Action item >>
Retype, exactly as they appear below, the lines between the line holding "Micaela Obregón (265, 525)" and the line holding "equipo! (329, 1192)", both ends included.

Information >>
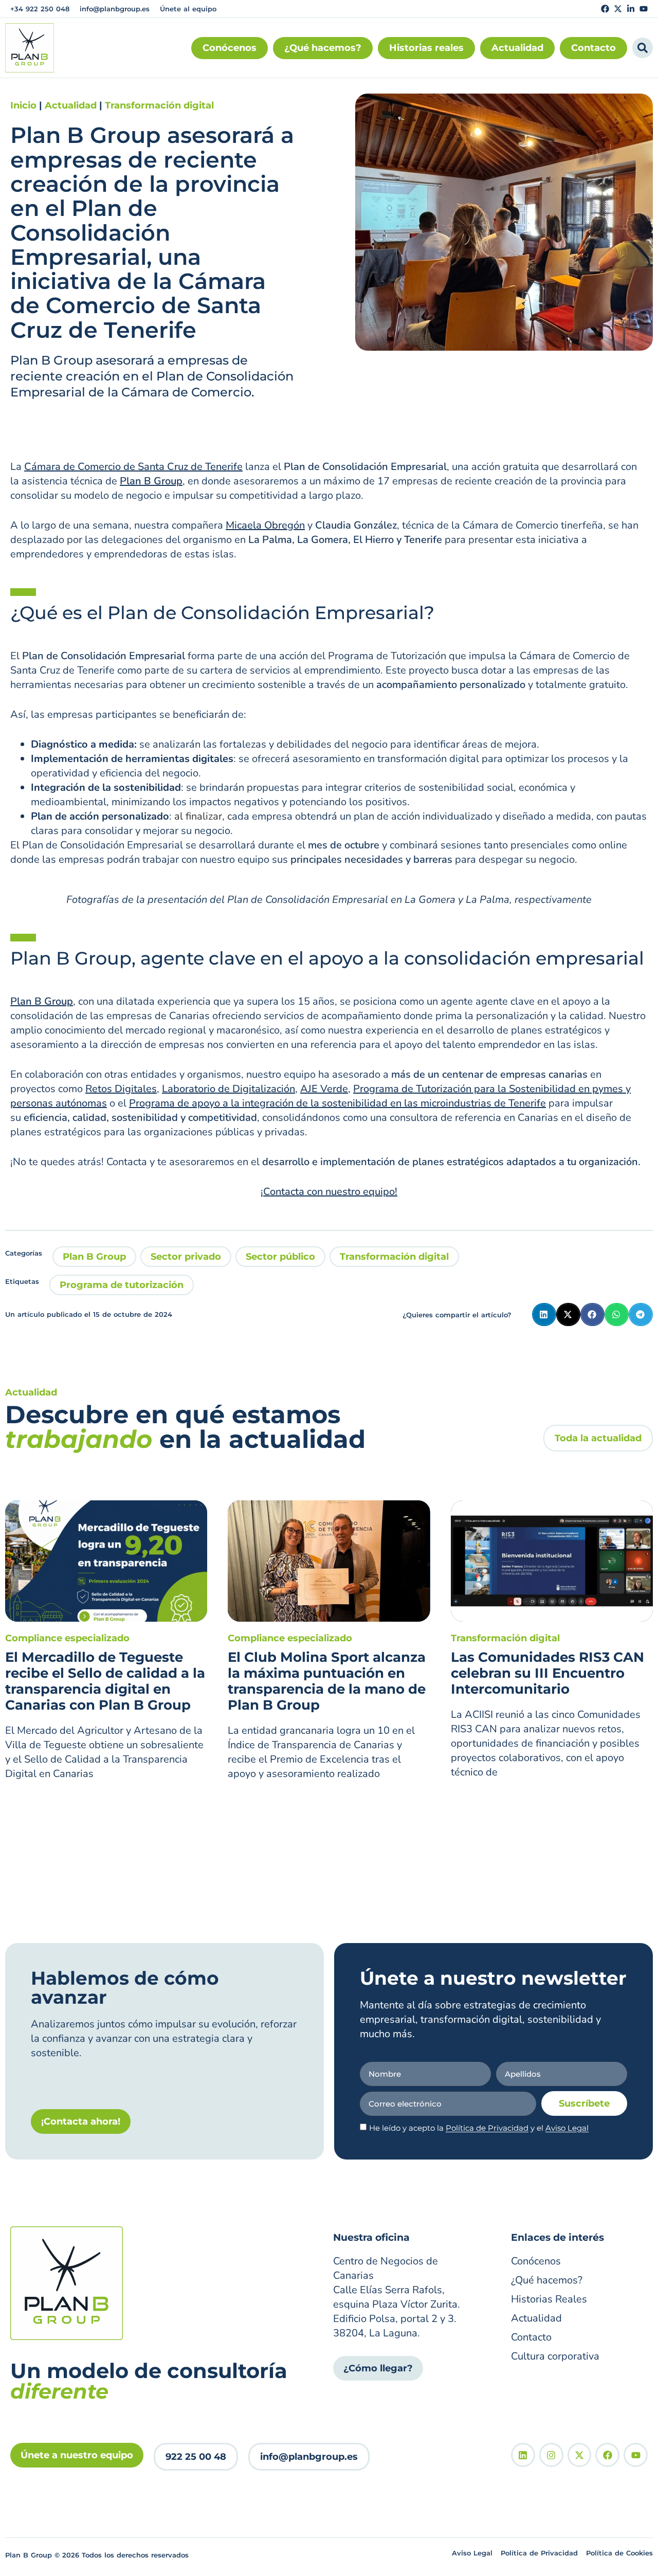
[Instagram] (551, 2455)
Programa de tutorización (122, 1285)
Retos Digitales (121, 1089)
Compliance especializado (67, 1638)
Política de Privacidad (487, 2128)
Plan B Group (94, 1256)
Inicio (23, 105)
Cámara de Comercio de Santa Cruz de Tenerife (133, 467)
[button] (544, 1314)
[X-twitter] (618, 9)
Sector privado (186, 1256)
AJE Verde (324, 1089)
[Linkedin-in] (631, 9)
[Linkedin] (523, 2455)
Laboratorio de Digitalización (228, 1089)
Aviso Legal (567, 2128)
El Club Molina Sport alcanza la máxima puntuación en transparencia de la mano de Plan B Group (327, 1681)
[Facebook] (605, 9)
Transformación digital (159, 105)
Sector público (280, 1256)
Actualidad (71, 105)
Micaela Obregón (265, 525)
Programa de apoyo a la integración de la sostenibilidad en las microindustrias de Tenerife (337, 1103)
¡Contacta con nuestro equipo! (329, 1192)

==

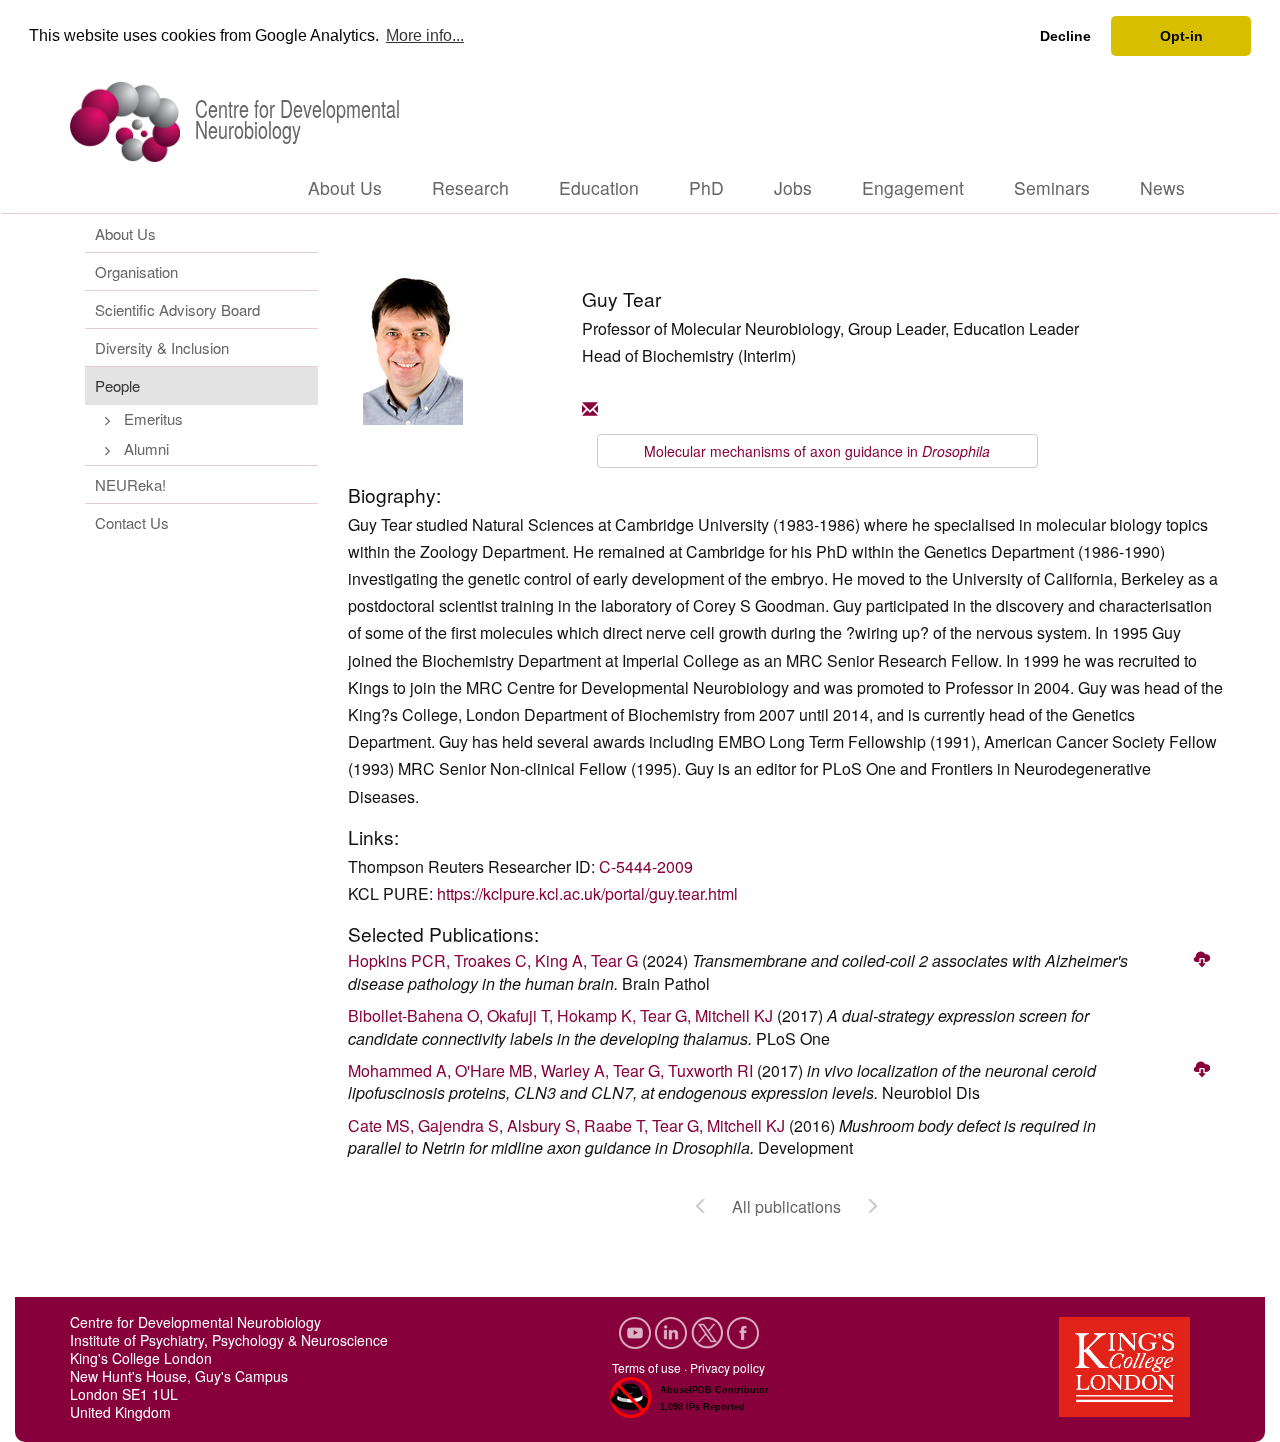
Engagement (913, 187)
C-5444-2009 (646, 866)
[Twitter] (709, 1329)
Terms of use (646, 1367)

Solution below >>
Micaela Obregón (265, 525)
Programa de apoyo a la integración de la sostenibilidad en las microindustrias de Tenerife (337, 1103)
¡Contacta con nuestro equipo! (329, 1192)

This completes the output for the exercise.